Lighter Than Lightweight Hiking Boots
When it comes to finding the right footwear for a hike there’s always a tradeoff, no matter how far you’re planning to travel. Leather boots tend to have the most support and protection for your feet, but they’re normally heavy, or at least heavier, than synthetic fabrics. There’s also a breaking in period with most leather shoes and boots, an indeteriminate period where you can expect the joys of blisters (unless you have a plan to prevent them).
But if you can justify going super-lightweight, then the Altra Lone Peak 4 shoes are near-perfect, to my mind. Although they give little ankle support, the various layers of protection and durable uppers provide a protective barrier between your feet and the most inhospitable terrain.
And, like hiking boots, they have gaiter fittings:
Other Factors That Make the Lone Peak 4 an Ideal Replacement for Hiking Boots
I could go on and on, really. But that’s not helpful. Here are a few final thoughts on why I’ve been using my Lone Peak 4 shoes as replacements for my hiking boots:
- They pack almost flat which makes them far easier to cram into my rucksack when I’m travelling to the start of my hiking route.
- Less expensive than many brands of hiking shoe, or boot. I won’t say ‘all’ as this isn’t the case for all brands and models.
- Easy to repair when you use a little ingenuity. For example, the weak point in these trail running shoes is the crease where the material flexes at the toe joints. Over the past year tiny tears formed in the nylon and these were easily fixed using superglue and a small patch of ripstop.
- The lacing system and stay-put tongue have been updated to help keep the fit snug and secure.
- Plenty of flex across the entire shoe, which gives a more natural ride when running or hiking or uneven terrain.
- Fast drying. They’re not waterproof and that’s not a problem for me as I often use a decent pair of Gore-tex socks (like these), but they do dry really fast.
- Breathable.
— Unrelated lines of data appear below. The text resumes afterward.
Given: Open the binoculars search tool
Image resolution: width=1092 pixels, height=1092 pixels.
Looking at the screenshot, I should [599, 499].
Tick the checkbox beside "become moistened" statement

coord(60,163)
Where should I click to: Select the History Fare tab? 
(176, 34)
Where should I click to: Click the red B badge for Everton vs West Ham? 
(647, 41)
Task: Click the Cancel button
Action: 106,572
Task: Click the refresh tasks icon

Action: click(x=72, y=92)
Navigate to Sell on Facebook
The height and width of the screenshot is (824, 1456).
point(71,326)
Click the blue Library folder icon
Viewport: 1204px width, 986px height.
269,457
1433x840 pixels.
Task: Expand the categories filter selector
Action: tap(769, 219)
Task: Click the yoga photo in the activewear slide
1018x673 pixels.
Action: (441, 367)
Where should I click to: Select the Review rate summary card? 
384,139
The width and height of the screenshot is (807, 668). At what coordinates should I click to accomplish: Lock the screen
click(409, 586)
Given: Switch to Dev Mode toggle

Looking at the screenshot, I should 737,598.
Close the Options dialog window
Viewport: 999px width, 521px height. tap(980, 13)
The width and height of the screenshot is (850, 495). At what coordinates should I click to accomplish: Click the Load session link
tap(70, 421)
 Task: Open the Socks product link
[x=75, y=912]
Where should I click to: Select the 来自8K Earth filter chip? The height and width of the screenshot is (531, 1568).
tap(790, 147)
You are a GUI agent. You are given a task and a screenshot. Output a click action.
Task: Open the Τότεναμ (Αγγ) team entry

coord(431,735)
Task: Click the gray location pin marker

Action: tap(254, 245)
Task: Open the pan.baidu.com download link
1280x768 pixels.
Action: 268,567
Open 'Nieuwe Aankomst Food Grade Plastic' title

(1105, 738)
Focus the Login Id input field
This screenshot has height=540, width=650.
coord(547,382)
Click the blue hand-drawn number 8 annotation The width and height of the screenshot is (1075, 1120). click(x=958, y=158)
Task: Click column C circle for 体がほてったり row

The ripstop nylon allows a good flow of air to circulate through the shoes which helps to wick away sweat.
Lone Peak 4: Final Thoughts
I really like Altra’s Lone Peak 4 shoes, both for trail running and hiking, and highly recommend them to anyone looking for a robust, wide fitting trainer. The only sticking point for some people is the price – they’re cheaper than some hiking boots – but not all. And that’s when eBay becomes your new best friend – I picked up a hardly worn pair of Lone Peak 3.5 shoes for peanuts, then used them to cross Lake Baikal.
As a hiking boot alternative, these shoes get a 4.5 out of 5. If they had more ankely support I’d give them a 5.